Terpidana Kasus First Travel Ajukan Peninjauan Kembali
Berita

Terpidana Kasus First Travel Ajukan Peninjauan Kembali

Kontrak yang ditandatangani antara Fisrt Travel dengan Jemaah beserta putusan pengadilan atas perkara perdata ini lah yang akan dijadikan sebagai novum.

Moch. Dani Pratama Huzaini
Bacaan 2 Menit

Karena itu Boris menegaskan kontrak yang ditandatangani antara Fisrt Travel dengan Jemaah beserta putusan pengadilan atas perkara perdata ini lah yang akan dijadikan sebagai novum atas pengajuan PK pihaknya ke Pengadilan Negeri Depok. “Itu kontraknya ada putusan perdatanya juga ada. Itu novum kita. Jadi ini perdata nih bukan penipuan, bukan pidana,” tegas Boris. 

Sementara itu, Kuasa Hukum terpidana (Pemohon PK) yang lain, Pahrur Dalimunte merinci sejumlah alasan pengajuan PK kali ini. Pertama, hubungan hukum antara para pemohon PK (yakni para terpidana) dan jamaah umrah merupakan hubungan perdata. Jauh sebelum perkara pidana diproses dan diputuskan, Perkara PKPU telah didaftarkan lebih dahulu hingga terjadi perjanjian perdamaian antara para jamaah dan para terpidana. “Secara hukum setiap orang tidak dapat dipidana akibat hubungan perdata,” tegas Pahrur.

Kedua, Pahrur menyebutkan terdapat kekeliruan jika para terpidana dihukum karena melakukan penipuandengan program umroh promo Rp 14.300.000. menurut Pahrur, pada faktanya, para terpidana telah memberangkatkan 29.985 jamaah dari paket umrah promo sejak 16 November 2016 sampai 14 Juni 2017. Ia menilai tidak ada niat dari para pemohon PK untuk melakukan penipuan.

“Bahkan jauh sebelum itu, yakni sejak tahun 2010, First Travel telah memberangkatkan puluhan ribu jamaah tanpa halangan apapun,” ungkapnya.

Ketiga, Pahrur menegaskan bahwa secara hukum, aset yang dapat dirampas dalam perkara pencucian uang harus dikembalikan kepada yang berhak.

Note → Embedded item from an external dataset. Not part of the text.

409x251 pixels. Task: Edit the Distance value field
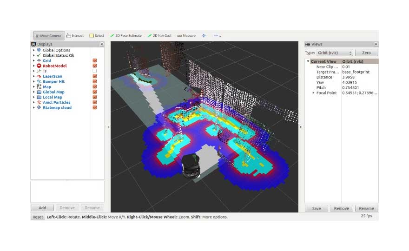click(x=359, y=77)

Ia menilai keliru jika aset yang diduga merupakan hasil pencucian tersebut malah dirampas untuk negara. Menurut Pahrur, seharusnya aset tersebut dikembalikan kepada para terpidana agar mereka dapat memenuhi kewajiban kepada para calon jemaah berdasarkan perjanjian perdamaian.

Keempat, Pahrur menegaskan terkait aset yang dapat dirampas dalam suatu tindak pidana adalah benda-benda yang diperoleh dari hasil tindak pidana. Pahrur menegaskan pada kasus First Travel, para terpidana dinyatakan melakukan tindak pidana sejak tahun 2015-2017. Namun harta benda milik terpidana yang diperoleh sejak tahun 2009-2014 juga turut dirampas seperti rumah, mobil dan sebagianya.

“Dan sebagian besar di antaranya dikembalikan kepada oknum-oknum yang tidak berhak,” ungkapnya. 

Karena itu, Pahrur pun meminta agar semua aset First Travel harus segera dikembalikan pada para terpidana agar bisa melaksanakan perjanjian damai (homologasi) kepada para calon jamaah. Dengan demikian para calon jamaah akan memperoleh kembali haknya serta memenuhi rasa keadilan.